Schwere Schäden bei Kiefern

Am schwersten betroffen waren Kiefern, Steineichen und Oleaster. Die Steineichen seien bestens an das mediterrane Klima und Waldbrände angepasst und schafften es, obwohl scheinbar tot, bereits nach wenigen Monaten wieder Triebe zu entwickeln. Auch die Oleaster und das Buschwerk erholten sich gut von selbst. „Am schwierigsten waren die Kiefern aufzuforsten“, erklärt Barceló.

Obwohl auch diese Bäume einen natürlichen Brandschutz besitzen. Ein kleiner Prozentsatz der Kiefernzapfen ist laut dem Sachbearbeiter so programmiert, dass sie sich erst bei sehr hohen Temperaturen, etwa bei einem Brand, öffnen und dann die Samen auf dem Boden verstreuen. „Der Baum kann dann zwar sterben, hat aber quasi mithilfe einer Samenbank noch für Nachwuchs gesorgt“, sagt Barceló.

Kiefernwald inzwischen wieder sehr dicht

Nur auf sechs bis sieben Hektar wurden überhaupt neue Bäume gepflanzt. „Und das auch eher deshalb, weil so viele Freiwillige aus der Bevölkerung kamen und helfen wollten.“ An manchen Stellen sei der Kiefernwald heute gar dichter als vor dem Feuer – wenn auch auf deutlich niedrigerer Höhe.
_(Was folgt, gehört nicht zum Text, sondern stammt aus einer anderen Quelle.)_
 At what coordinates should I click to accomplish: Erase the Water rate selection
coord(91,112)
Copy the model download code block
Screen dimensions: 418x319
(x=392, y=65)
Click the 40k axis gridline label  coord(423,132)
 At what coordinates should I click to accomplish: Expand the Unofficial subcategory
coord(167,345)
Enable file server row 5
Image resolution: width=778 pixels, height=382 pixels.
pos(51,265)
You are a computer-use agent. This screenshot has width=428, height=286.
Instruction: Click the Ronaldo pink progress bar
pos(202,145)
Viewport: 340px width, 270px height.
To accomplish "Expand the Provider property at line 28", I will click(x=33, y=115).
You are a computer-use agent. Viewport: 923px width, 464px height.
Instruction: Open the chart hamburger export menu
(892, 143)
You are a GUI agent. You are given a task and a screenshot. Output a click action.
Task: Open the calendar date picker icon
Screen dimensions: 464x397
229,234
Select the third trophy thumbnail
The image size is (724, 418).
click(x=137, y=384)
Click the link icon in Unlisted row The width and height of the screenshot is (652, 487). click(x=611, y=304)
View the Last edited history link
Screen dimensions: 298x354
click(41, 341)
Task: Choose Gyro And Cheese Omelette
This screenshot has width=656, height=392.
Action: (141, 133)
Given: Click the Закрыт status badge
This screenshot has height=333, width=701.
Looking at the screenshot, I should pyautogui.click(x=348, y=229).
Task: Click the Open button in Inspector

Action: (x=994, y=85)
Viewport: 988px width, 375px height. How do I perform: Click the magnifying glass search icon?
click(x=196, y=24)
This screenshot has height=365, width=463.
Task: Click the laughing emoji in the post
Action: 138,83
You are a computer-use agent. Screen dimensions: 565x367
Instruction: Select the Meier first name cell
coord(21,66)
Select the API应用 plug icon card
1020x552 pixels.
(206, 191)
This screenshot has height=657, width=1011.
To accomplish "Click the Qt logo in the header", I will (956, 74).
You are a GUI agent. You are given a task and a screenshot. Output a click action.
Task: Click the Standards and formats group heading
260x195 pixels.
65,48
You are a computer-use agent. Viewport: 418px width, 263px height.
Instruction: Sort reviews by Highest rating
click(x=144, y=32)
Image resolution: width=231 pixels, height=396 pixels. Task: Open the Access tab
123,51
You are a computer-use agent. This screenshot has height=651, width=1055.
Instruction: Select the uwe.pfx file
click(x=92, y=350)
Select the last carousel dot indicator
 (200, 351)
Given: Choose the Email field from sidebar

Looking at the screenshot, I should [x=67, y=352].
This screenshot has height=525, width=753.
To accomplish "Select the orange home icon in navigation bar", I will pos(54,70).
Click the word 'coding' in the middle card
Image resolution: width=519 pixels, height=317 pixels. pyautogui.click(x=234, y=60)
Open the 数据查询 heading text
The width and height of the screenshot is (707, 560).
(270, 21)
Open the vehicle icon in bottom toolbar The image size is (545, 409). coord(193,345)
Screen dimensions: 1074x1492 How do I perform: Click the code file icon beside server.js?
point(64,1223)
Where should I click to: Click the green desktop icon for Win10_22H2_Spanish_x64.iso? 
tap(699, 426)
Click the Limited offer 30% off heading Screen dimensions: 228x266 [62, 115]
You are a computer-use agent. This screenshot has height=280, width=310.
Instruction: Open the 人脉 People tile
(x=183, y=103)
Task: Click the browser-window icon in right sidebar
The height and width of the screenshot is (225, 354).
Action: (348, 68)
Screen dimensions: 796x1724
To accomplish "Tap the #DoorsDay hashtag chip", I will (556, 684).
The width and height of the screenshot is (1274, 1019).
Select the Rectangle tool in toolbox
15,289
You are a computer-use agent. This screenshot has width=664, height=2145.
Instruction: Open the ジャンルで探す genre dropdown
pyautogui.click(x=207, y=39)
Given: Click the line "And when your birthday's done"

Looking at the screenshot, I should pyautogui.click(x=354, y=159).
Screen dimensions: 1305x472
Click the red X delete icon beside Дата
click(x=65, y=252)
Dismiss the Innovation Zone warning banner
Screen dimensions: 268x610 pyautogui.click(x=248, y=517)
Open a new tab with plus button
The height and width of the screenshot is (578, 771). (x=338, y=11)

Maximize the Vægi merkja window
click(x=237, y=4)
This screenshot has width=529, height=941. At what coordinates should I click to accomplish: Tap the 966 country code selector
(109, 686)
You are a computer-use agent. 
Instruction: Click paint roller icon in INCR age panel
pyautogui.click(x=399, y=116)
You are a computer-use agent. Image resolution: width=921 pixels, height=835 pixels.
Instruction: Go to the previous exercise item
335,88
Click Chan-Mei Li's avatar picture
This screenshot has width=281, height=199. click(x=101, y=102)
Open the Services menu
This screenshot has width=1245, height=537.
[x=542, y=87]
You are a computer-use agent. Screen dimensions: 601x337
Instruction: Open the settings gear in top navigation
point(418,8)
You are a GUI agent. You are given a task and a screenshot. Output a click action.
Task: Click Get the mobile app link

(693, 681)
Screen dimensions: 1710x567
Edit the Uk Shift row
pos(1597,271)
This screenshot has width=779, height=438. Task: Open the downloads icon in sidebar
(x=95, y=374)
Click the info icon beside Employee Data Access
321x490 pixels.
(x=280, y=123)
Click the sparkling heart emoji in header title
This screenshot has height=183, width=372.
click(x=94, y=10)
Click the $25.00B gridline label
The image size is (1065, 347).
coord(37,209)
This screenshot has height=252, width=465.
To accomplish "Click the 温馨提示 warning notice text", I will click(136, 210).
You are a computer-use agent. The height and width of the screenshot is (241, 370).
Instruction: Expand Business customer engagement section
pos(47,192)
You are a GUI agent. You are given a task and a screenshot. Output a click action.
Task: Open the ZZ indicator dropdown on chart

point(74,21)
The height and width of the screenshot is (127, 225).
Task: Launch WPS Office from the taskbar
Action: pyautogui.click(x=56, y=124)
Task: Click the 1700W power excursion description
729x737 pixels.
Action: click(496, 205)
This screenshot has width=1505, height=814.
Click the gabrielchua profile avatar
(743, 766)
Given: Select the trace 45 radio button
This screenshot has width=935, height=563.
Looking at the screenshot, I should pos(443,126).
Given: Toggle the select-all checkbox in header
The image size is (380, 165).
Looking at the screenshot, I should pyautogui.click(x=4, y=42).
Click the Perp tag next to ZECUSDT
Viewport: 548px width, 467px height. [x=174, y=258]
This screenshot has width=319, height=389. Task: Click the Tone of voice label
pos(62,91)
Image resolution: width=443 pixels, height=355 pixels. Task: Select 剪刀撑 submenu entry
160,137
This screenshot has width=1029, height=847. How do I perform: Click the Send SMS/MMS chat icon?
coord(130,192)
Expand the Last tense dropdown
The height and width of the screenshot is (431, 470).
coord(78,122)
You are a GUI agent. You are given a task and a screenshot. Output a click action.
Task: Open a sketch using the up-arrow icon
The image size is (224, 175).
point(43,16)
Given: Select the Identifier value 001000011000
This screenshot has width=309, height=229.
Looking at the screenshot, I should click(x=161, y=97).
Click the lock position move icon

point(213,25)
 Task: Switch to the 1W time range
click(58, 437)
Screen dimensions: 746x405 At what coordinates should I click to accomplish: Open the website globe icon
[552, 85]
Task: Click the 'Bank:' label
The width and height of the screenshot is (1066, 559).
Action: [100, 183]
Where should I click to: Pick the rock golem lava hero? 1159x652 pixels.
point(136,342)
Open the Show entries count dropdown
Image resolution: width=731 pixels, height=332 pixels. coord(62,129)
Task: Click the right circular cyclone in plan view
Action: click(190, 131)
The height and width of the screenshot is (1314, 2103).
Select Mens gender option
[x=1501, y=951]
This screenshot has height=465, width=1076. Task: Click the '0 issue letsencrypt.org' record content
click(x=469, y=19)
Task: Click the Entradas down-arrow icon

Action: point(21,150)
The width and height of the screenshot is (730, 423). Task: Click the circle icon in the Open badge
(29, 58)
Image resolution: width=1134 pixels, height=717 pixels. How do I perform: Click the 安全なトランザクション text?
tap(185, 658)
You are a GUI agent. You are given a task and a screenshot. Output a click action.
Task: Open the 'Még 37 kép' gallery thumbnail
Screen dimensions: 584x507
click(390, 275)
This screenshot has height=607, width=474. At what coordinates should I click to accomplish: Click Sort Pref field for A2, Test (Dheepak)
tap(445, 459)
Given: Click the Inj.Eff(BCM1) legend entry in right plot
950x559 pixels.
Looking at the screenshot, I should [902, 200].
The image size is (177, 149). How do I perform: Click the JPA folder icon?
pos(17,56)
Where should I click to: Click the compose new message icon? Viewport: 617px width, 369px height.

Etwas, was in Zeiten des Klimawandels gar nicht unbedingt wünschenswert sei, denn dann bleibe für jeden Baum weniger vom ohnehin schon spärlich vorhandenen Wasser.

Der Klimawandel ist auch dafür verantwortlich, dass ein Brand wie 2013 in der Serra de Tramuntana jederzeit wieder möglich ist. „Sogar mit größeren Ausmaßen, denn die Vegetation steht wegen der Trockenheit und der Hitze unter größerem Stress.“ Dazu komme, dass nach dem Sturmtief Juliette im Februar noch immer an vielen Orten abgestorbene Bäume und Äste am Boden liegen. Sie können bei der großen Hitze derzeit wie ein Brandbeschleuniger wirken.